Fortunately for the bull camp, the trade is presented with an extension of this week’s general risk on pattern in equity markets and the prospect of notable declines in US crude oil inventories. With an “as expected” decline in EIA crude oil inventory reading today that will result in seven declines in the last 8-weeks. It should ALSO be noted that a decline in EIA gasoline inventories today will be the 6th decline out of the last 7 weekly readings. However, chart action early on favors the bear camp markets especially with the trade presented with an Iranian production rise of 100,000 barrels per day by the end of next month. While the magnitude of the recovery in Iranian supply is not numerically massive, news that Iraq also intends to expand its production combined with Iranian plans to expand their exports from 2.2 million barrels per day shifts the international supply situation into a bearish argument. Adding to the negative international supply tilt is the most recent weekly increase of 1.5% in global floating crude supply. While the August correction may be a temporary balancing of overbought technical and fundamental conditions, there are growing signs that both supply and demand have shifted in favor of the bear camp.
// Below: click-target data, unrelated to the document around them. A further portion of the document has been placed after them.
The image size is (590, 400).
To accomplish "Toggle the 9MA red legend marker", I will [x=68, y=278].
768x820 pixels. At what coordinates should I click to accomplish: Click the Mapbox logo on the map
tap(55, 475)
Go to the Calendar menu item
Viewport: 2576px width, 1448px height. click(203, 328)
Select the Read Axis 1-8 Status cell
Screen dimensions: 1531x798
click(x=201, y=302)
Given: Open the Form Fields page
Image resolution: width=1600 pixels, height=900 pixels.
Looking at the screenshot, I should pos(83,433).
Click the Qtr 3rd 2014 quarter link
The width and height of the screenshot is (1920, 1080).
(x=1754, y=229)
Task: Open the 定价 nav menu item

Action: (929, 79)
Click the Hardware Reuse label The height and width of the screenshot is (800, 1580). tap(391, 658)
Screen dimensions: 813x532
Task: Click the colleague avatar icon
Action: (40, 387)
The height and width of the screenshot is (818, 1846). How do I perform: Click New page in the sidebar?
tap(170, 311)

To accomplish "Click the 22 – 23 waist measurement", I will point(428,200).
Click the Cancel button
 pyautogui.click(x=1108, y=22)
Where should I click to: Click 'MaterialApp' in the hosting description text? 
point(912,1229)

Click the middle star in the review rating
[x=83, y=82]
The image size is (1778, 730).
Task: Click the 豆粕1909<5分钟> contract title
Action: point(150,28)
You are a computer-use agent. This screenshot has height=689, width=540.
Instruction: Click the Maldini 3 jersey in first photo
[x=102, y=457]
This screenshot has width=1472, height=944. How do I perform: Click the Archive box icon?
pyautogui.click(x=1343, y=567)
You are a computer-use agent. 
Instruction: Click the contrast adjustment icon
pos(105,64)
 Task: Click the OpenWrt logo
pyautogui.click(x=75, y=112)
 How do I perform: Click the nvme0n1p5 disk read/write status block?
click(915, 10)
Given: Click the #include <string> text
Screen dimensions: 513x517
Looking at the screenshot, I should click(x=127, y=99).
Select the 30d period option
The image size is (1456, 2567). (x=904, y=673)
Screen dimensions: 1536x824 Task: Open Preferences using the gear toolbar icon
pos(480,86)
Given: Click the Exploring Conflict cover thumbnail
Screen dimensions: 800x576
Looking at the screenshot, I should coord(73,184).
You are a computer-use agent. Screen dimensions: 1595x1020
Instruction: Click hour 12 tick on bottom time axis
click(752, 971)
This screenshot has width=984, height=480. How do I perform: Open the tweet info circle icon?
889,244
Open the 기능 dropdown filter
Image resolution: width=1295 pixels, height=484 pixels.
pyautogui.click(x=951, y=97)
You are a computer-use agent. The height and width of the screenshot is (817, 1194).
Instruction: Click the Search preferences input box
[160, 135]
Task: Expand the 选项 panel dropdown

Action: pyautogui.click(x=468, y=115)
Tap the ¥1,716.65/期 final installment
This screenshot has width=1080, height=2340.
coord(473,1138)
In fact, evidence of expanding supply flow from Iraq and Iran is not to be discounted, especially given the inability to remove Chinese economic slowing concerns from the marketplace. Certainly, typical seasonal demand softening is widely known and somewhat factored already. However, given a very high degree of global economic uncertainty, surprises from the demand front are likely to favor the bear camp. On the other hand, the market is not without credible supply threats as the Atlantic hurricane season has clearly picked up speed with 5 separate systems currently on the radar. In a negative supply and demand development, the latest Indian oil production readings increased last month by 6.3%. Going forward, today’s weekly inventory report could be the catalyst for the establishment of the trend over the next 2 weeks, as volatility and the ebb and flow of US crude oil inventories has expanded over the last 3 weeks and is likely to be compounded by a very high US refinery operating rate.

Oil Refinery

NATURAL GAS

With a noted range down breakout yesterday and lower action today, the late season US heat wave is discounted. Obviously, the trade is not embracing confirmation of strong cooling demand even with cooling degree days running significantly higher than week ago and year ago levels. Therefore, the natural gas trade is unconcerned about developing global tightness in the coming weeks. However, the threat of a slowdown in Australian gas shipments remains with the latest negotiation news seemingly an ultimatum from the company that they have addressed employee issues. Given what has become a very active Atlantic weather pattern, it is possible that US gas prices are poised to fall relative to European and Asian gas prices as a disruption of exports from the Gulf of Mexico could back up US supply thereby prompting a buildup of US working gas in storage.